==== Source information ====

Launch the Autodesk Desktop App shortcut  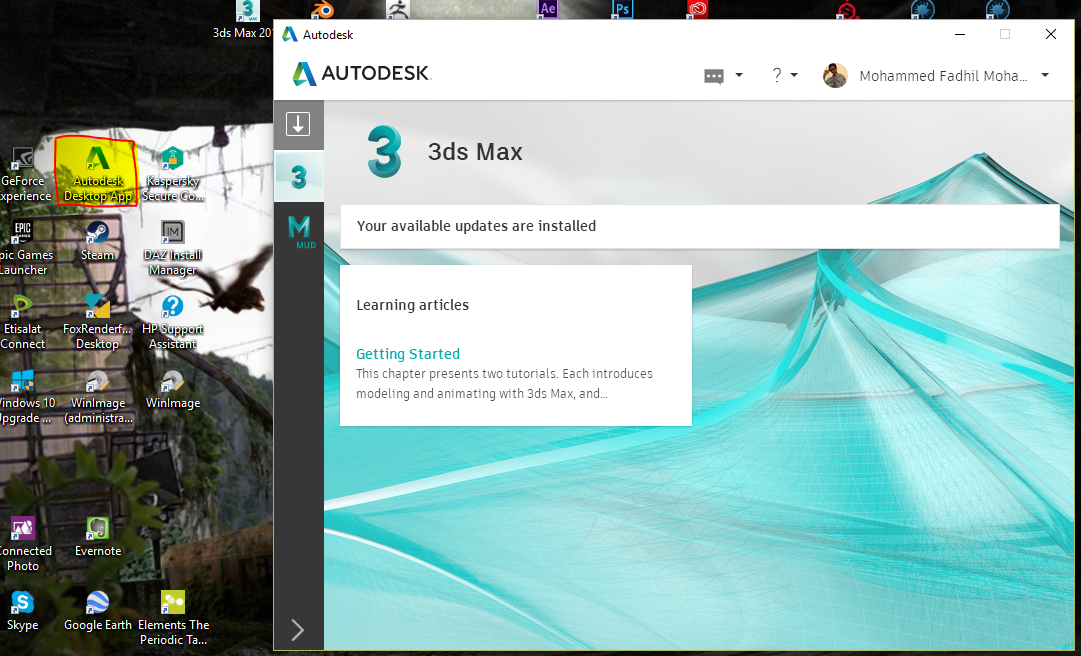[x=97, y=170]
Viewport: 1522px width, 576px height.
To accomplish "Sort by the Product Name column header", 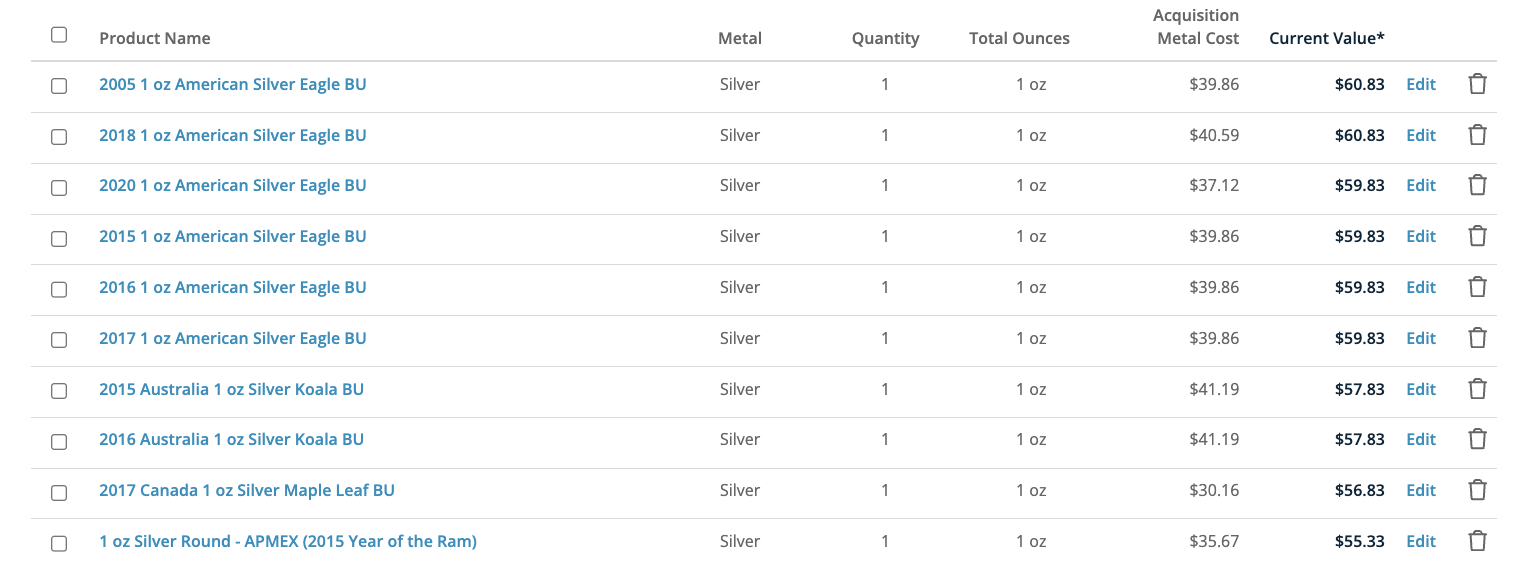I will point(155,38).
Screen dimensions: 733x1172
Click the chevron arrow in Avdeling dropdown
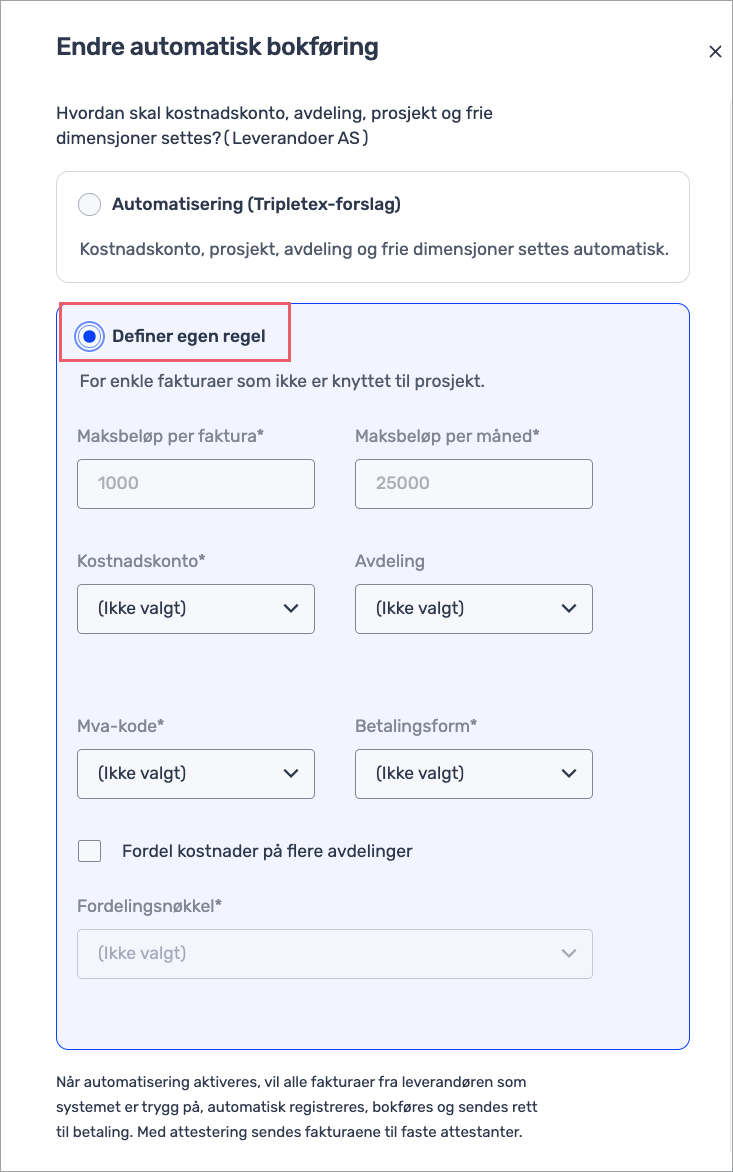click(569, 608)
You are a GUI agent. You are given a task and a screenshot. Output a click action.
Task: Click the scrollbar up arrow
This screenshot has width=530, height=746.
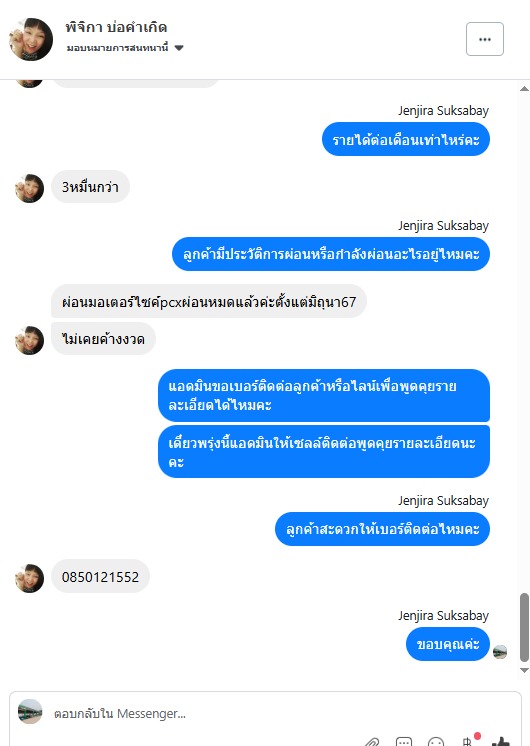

====

Work to be completed
The lines to reproduce run from the line containing "You are a GUI" through the last line of the records above, both included. Copy them exactly and drop the pictures.

Answer to this problem
You are a GUI agent. You are given a task and a screenshot. Output a click action.
Task: Click the scrollbar up arrow
This screenshot has width=530, height=746.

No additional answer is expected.